Last week I went to hear Ruth Ozeki read from her new novel, A Tale for the Time Being. I love the Q&A session at these type of events, sometimes even more than the reading. I love the little glimpses into the lives and personalities of the authors. And I am always amazed at how open they are, and how genuine and human they seem to be. They tell little jokes. Make funny comments. Just talk, like the real people they are. Ozeki was delightful. She told stories about how her characters come to her. And about how she rewrote A Tale several times before she got it right.

Sometimes I pretend I am the one up there answering questions from an audience of readers. Today, on my way to work, I was enjoying this daydream. I conjured up a fan who asked me the question "What motivates you to write?"

Here was my answer:

Two things. The first: I can't help myself. Sometime it takes me years to write a story. But it's there. And I can't stop thinking about it. I work on it for awhile, and decide it's not right. But it keeps coming back. Eventually, maybe years after the first idea comes to me, I get another one. The idea that allows the story to be told. But all that time, the story just kind of hovers, looking for a place to land. Right now I've got three stories I keep thinking about. I know I will eventually rewrite two of them, and finish the other. But right now they are hovering.

The second: death. This may seem like a tangent, but I promise, it will connect. I don't do drugs. I certainly enjoy the buzz of a strong margarita or two, but nothing more than that. In college, I did pot once. I ate some pot brownies that friends of mine made. And maybe I ate too much of one, or it was too strong (my friend did spend several days cooking the weed in oil in order to get every drop of THC possible and then used the oil to make the brownies) but it was a bad ride. I sat on the floor of my friend's room and I'm sure it was just the drug messing with my short term memory, but it felt like I'd open a door, then head down a hallway, then open another door and head down another hallway. I couldn't make it stop. The doors just kept opening.

After that, I was scared to die. Because that bad trip was what I imagined death to be: always stuck in a loop of nothingness. No past, no future. Eternal present.

How very zen.
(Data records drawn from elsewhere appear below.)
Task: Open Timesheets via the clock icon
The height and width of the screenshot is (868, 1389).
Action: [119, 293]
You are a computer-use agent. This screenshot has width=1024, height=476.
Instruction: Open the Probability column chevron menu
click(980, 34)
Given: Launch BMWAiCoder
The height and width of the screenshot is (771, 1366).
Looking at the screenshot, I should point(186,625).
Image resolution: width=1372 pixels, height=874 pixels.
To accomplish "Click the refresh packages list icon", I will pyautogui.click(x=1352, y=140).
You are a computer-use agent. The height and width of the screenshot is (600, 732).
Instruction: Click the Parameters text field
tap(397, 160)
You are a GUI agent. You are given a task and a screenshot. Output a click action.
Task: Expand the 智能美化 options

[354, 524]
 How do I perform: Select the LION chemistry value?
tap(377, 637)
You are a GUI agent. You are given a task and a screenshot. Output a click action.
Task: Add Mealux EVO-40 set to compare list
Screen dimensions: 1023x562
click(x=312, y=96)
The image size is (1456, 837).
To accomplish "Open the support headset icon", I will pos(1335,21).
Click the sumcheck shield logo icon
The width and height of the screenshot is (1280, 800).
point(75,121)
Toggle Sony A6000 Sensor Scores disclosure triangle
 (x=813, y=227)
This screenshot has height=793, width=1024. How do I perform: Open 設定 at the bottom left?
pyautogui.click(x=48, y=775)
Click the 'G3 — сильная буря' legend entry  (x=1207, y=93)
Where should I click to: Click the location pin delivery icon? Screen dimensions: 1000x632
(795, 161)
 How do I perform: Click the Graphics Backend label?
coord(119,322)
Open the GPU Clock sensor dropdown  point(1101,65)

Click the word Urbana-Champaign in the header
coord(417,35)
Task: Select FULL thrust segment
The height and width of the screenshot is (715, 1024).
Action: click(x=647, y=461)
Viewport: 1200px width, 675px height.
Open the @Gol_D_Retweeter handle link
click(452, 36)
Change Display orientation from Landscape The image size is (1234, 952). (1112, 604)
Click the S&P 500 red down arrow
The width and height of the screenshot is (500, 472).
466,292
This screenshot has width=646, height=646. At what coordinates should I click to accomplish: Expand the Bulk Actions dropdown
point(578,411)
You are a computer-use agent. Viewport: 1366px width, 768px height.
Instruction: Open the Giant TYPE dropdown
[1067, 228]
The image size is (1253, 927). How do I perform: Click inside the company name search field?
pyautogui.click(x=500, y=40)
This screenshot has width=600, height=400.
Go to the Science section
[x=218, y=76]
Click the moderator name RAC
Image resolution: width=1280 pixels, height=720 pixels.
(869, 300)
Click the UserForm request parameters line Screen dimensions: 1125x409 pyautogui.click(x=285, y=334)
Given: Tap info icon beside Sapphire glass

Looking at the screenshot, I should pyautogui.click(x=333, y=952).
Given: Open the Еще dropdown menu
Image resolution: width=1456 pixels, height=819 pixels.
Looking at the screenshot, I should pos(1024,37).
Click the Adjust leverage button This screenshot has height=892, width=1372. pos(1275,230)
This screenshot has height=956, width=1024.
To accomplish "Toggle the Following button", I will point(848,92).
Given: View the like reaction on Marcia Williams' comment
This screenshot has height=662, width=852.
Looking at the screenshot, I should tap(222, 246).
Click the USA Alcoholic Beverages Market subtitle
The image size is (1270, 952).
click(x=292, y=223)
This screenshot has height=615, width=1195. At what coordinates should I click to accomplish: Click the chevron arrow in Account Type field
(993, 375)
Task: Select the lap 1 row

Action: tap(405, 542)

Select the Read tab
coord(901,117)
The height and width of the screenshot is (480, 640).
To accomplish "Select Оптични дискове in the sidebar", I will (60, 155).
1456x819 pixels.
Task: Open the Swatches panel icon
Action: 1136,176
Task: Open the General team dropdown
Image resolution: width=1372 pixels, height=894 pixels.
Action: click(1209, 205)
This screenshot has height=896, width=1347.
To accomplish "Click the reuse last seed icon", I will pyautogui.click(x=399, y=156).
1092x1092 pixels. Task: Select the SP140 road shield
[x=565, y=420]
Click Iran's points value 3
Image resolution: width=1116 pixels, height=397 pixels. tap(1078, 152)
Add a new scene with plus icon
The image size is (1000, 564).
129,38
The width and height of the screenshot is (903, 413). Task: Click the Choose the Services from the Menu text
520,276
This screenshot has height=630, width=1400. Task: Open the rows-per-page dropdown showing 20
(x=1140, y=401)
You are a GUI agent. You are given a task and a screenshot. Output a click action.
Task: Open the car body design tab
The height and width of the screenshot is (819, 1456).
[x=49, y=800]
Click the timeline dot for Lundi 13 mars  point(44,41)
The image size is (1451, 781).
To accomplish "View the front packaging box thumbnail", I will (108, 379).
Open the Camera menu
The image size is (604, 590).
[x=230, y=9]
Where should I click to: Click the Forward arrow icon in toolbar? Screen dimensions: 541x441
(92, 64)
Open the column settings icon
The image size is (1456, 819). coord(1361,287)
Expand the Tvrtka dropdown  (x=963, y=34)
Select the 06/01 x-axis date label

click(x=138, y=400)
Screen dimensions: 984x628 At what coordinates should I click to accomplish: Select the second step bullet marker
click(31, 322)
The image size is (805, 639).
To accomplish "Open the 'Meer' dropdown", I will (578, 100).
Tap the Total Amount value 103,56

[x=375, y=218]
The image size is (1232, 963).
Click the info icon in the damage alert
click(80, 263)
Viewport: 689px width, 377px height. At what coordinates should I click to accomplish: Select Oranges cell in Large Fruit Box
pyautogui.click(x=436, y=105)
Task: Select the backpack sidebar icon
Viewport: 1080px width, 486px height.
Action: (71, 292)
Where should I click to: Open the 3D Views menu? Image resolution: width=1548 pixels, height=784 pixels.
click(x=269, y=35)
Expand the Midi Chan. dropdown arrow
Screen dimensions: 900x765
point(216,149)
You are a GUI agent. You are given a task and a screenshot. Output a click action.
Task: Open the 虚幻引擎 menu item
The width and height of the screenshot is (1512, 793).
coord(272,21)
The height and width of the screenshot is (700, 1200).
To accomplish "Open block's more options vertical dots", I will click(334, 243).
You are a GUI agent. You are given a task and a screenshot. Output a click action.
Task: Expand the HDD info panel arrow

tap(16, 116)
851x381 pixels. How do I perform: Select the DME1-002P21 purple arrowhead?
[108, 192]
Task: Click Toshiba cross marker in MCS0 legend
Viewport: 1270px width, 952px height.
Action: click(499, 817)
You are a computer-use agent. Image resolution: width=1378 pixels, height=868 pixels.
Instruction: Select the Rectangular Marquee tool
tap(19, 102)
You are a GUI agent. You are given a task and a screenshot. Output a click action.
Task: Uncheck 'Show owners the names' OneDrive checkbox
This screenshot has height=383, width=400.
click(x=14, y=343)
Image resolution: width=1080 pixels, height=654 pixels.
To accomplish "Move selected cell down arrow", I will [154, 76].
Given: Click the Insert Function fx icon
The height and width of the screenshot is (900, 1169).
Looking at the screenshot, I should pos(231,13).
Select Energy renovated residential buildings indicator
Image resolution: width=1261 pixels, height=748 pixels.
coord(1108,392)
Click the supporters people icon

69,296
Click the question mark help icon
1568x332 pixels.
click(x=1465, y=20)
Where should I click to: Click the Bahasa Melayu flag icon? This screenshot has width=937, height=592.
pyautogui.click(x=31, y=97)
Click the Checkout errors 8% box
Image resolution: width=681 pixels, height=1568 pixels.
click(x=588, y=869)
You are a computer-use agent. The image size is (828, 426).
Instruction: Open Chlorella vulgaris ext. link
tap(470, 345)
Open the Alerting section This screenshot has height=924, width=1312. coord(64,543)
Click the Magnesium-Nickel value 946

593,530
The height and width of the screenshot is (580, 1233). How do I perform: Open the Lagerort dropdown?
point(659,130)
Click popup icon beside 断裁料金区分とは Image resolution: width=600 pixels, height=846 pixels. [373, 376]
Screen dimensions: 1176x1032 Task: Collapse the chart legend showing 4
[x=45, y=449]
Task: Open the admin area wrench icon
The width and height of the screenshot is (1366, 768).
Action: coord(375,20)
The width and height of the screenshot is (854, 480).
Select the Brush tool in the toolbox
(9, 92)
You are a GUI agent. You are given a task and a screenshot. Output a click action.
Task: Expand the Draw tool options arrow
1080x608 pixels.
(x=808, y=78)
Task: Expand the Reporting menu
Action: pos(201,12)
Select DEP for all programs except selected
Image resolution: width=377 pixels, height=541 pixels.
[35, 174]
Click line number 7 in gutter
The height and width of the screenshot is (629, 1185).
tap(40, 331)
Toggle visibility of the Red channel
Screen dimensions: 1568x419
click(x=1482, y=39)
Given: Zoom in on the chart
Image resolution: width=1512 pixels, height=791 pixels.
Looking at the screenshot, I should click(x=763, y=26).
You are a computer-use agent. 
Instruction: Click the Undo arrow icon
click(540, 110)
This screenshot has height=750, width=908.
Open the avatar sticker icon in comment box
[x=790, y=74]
And being stuck in the present is probably why most people do drugs--to escape from the pain of past failures or the anxiety of the future. But the present means nothing without the past. And it doesn't mean anything withou a future either. 

I never did pot or anything else again. It was horrifying.

Death is the mother of beauty, wrote Wallace Stevens. I guess that experience of feeling dead, made everything more beautiful to me. Even the pain that comes with being human--it means something. And writing about that beauty that I see and feel, before at some point, I see and feel nothing, seems incredibly important.